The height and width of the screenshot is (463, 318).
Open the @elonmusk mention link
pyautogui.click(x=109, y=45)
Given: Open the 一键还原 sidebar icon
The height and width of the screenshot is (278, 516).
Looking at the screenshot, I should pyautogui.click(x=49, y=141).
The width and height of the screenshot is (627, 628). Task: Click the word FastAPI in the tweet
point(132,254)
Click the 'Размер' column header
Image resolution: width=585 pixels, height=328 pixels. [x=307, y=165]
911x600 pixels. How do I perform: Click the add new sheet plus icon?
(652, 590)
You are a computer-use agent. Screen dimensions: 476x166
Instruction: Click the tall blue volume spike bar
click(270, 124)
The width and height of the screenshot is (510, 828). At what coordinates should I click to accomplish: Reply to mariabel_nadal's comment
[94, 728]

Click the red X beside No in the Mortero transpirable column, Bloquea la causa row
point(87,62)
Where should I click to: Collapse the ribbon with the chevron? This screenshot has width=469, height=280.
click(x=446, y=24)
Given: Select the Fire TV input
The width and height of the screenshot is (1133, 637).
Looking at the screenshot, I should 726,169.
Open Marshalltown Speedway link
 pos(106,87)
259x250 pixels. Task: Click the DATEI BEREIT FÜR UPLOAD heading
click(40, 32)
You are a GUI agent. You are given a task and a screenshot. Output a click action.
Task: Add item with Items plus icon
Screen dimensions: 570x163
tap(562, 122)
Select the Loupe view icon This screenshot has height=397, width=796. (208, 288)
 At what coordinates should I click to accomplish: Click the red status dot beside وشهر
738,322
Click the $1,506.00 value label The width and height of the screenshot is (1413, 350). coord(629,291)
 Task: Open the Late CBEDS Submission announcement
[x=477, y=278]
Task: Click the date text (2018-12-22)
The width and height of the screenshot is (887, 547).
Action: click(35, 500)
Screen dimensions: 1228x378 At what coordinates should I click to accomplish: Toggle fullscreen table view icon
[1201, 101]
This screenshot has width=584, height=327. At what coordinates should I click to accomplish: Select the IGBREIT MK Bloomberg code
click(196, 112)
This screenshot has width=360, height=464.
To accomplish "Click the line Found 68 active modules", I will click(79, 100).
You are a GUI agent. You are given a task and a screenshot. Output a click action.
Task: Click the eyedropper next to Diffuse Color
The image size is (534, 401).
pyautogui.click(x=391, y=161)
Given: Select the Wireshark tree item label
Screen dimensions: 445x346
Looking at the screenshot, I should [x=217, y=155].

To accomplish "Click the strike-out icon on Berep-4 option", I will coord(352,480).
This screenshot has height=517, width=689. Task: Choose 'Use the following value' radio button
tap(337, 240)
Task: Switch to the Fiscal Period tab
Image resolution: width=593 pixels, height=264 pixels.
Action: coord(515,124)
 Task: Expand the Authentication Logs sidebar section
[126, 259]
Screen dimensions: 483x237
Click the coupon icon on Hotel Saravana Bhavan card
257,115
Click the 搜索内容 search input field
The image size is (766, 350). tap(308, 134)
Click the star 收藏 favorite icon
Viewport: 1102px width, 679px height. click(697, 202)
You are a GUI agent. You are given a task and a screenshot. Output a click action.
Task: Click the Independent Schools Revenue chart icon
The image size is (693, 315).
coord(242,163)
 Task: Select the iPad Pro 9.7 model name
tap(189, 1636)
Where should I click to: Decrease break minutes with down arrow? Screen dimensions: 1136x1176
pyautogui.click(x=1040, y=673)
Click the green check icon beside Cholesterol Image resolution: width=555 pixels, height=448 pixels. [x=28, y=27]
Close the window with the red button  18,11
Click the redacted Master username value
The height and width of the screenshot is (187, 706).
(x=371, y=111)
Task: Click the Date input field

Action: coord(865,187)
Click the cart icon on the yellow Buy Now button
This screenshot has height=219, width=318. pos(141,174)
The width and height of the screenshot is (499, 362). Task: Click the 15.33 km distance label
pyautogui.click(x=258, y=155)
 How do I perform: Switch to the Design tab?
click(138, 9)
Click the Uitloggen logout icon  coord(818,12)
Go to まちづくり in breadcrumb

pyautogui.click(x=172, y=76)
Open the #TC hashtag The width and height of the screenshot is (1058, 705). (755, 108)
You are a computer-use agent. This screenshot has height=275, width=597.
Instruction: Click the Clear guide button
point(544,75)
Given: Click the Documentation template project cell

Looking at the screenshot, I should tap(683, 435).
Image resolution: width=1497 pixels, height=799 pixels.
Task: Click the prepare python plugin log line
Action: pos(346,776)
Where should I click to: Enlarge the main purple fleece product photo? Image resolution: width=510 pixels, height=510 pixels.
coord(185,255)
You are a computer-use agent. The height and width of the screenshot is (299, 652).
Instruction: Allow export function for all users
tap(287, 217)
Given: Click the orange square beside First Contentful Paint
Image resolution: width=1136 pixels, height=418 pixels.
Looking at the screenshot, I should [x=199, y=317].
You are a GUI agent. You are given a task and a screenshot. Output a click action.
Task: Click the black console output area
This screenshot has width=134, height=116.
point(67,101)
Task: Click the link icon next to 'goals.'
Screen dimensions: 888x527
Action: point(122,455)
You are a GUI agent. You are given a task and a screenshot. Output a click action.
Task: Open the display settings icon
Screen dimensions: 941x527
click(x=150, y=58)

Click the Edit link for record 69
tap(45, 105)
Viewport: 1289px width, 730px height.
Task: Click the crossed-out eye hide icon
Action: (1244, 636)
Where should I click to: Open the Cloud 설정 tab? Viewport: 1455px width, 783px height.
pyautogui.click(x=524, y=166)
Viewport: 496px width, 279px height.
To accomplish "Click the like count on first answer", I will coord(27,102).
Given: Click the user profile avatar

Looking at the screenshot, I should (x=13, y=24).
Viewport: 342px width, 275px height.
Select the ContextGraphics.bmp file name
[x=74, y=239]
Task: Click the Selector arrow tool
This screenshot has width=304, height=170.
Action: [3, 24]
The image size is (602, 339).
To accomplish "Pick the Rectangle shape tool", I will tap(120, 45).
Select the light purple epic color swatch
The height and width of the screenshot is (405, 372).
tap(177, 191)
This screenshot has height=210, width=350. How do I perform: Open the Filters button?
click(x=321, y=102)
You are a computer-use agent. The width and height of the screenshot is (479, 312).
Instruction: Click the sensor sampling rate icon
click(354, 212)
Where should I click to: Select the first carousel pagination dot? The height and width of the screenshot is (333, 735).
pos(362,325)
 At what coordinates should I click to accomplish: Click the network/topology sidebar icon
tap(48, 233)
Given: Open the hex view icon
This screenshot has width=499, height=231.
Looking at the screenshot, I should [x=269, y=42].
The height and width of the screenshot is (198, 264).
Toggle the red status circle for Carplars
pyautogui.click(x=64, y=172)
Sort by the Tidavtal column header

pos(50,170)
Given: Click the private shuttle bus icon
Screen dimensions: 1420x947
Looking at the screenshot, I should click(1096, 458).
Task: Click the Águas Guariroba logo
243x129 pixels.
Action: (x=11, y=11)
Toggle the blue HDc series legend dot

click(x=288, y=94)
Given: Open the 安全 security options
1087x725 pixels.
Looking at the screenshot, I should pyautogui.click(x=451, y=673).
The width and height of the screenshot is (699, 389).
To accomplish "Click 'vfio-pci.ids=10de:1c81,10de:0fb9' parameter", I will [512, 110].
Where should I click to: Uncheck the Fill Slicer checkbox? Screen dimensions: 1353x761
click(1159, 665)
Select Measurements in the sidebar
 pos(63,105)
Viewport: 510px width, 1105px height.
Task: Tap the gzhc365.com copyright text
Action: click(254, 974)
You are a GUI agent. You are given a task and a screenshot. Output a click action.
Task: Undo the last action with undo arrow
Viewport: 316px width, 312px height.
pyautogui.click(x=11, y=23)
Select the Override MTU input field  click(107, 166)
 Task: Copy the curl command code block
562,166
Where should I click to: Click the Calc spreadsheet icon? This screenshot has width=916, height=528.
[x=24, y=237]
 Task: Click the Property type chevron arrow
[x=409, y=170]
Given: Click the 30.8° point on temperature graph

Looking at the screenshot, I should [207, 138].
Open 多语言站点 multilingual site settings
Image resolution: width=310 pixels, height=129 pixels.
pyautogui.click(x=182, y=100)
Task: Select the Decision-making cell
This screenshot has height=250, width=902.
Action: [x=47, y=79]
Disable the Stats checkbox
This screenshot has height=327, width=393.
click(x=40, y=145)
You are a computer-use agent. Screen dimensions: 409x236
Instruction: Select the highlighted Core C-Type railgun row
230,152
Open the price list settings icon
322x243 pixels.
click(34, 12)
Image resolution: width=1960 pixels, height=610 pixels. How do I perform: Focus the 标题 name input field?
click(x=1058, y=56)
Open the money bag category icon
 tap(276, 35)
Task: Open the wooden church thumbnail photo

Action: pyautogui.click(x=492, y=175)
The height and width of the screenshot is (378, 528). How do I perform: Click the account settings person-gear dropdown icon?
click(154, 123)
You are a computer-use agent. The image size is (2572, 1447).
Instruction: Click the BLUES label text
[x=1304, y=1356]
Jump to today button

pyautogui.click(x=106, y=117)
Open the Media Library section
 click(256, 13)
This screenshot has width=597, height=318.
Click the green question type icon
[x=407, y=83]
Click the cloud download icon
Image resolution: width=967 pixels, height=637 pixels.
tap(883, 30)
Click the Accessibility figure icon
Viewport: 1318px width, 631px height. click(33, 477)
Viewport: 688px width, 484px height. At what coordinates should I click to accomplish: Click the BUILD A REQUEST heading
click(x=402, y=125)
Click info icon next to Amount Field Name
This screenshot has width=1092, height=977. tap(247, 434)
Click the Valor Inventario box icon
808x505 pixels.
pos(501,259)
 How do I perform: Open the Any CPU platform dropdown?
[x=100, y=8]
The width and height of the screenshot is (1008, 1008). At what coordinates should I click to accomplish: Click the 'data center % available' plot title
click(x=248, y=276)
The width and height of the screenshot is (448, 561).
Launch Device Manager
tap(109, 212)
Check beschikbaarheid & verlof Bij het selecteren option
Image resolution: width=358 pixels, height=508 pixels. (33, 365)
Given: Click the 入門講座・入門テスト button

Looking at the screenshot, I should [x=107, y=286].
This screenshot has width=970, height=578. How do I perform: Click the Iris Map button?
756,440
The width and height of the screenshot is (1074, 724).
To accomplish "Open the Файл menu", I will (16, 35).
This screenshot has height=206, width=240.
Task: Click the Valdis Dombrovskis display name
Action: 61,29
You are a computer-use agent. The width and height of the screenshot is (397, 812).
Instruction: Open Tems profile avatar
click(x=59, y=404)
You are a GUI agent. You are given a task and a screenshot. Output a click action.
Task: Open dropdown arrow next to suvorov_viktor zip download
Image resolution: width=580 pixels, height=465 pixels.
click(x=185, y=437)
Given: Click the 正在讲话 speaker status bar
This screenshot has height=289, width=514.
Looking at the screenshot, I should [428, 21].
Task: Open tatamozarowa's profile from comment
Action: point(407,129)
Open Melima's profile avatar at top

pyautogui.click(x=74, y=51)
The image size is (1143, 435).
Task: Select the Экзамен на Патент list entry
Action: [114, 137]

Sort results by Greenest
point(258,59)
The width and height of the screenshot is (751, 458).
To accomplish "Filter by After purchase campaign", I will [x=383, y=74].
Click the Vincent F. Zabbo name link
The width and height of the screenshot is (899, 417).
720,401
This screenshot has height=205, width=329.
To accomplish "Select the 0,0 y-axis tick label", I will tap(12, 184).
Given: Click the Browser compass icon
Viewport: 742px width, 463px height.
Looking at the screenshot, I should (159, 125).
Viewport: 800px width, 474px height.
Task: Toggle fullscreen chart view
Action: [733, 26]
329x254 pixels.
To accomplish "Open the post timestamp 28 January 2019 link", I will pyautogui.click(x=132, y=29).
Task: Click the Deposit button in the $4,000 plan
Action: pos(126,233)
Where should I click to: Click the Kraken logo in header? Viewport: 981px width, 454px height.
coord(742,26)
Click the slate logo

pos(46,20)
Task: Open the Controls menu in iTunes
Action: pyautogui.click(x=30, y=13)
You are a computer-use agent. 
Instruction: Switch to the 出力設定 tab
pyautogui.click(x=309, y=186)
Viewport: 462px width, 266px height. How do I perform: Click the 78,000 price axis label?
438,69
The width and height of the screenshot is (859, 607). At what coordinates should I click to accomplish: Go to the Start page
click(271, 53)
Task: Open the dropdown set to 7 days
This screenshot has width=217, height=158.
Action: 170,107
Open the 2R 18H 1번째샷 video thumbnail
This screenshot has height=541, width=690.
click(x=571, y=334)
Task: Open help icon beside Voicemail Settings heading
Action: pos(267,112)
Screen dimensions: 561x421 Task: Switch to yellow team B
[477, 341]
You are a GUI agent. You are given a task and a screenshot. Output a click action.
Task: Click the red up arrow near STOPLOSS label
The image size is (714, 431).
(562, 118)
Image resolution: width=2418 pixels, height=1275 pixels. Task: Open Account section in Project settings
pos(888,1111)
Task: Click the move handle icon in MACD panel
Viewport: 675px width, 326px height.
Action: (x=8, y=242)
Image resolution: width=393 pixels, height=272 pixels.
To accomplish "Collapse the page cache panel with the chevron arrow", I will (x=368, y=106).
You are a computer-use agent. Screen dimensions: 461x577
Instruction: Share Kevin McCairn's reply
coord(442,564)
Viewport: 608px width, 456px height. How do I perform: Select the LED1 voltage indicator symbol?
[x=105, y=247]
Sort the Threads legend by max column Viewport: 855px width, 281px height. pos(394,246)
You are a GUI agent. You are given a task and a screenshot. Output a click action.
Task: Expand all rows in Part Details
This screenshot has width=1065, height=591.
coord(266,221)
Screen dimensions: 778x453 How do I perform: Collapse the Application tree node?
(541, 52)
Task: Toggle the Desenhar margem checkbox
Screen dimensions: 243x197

++++++++

§ **WORK TO COMPLETE**
Lines from the entries that contain the string "panel" must be found and copied.

§ **SOLUTION TO THE EXERCISE**
Task: Click the move handle icon in MACD panel
To accomplish "Collapse the page cache panel with the chevron arrow", I will (x=368, y=106).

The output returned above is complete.